Le cœur. Le temps. Par la forme d’un corps inédit qui bouleverse en toi l’idée même du corps. Viennent répondre. Mais. Dis-moi. Quelle est cette voix fatiguée.
Le temps me pèse. Le cœur s’affole. Et je veux un corps neuf afin de rendre au poids de ce temps la légèreté que mon oubli lui avait retiré. Et ce qui se donne, d’un corps à un corps, a pour nom ce qui ouvrant la phrase maintient et poursuit d’elle son mouvement par le geste qui.
… nous nous les donnons et les maintenons vivants et les portons, ensemble… et seuls, chacun notre tour, selon les forces du jour…

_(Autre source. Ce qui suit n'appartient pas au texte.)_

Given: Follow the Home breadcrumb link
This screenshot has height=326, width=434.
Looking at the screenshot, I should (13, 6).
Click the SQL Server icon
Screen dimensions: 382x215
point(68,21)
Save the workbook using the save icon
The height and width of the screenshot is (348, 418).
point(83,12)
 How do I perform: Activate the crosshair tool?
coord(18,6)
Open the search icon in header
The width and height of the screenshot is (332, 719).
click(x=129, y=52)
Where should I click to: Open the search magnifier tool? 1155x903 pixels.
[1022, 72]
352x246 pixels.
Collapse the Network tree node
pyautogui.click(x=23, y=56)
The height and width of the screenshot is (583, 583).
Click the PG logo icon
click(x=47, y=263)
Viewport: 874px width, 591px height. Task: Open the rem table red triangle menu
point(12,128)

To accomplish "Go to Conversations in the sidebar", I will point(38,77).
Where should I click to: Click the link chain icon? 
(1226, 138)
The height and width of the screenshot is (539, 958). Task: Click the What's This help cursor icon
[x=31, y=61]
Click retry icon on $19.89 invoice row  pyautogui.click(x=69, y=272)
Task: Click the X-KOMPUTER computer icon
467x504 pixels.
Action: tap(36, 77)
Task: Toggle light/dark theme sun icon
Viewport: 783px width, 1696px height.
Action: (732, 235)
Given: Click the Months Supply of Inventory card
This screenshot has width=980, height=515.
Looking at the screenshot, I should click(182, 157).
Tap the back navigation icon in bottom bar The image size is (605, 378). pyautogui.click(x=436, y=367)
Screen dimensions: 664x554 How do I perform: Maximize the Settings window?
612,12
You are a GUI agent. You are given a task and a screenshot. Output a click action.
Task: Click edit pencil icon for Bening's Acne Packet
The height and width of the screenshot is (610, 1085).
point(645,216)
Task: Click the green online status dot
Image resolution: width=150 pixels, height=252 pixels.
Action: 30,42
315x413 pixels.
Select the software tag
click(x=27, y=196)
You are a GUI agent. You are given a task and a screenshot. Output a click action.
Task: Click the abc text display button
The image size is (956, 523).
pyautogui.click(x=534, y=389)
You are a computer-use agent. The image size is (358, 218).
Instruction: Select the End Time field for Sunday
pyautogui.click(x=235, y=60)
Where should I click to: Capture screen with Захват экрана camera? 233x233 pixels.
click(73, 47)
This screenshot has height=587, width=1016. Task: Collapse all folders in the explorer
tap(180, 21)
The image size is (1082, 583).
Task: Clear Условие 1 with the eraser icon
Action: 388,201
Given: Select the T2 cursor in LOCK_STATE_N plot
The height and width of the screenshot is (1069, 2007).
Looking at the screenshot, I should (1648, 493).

Pour ta réponse. Et dans l'attente. Je lis. J’entends. D’autres mots. J’attends. Je lie. Autrement. J’attends. Ta réponse. Je n’attends plus. Et je reçois la masse et le poids et l’enthousiasme. Dans un même temps.
Quelles sont les pièces de cette maison que je vois attachées au bout d’une ficelle à ton pied gauche. C’est la première question que tu me poses lorsque tu me vois.
Dans l'attente de te lire. Dans l’attente de. Te connaître. Dans l’attente du. Salut. Dans l’attente d’un. Futur. Il s’accoude à la rambarde en métal et de l’autre côté de l’eau voit le nouveau commissariat et ses fentes dans les murs, comme des yeux de menace. Il comprend que l’attente est un mouvement d’accueil et d’attention, doublé d’un geste qui donne. Comprendre ne suffit pas. Un homme lui demande une cigarette. Un homme avec une convocation dans la poche. Un homme marche vers le commissariat.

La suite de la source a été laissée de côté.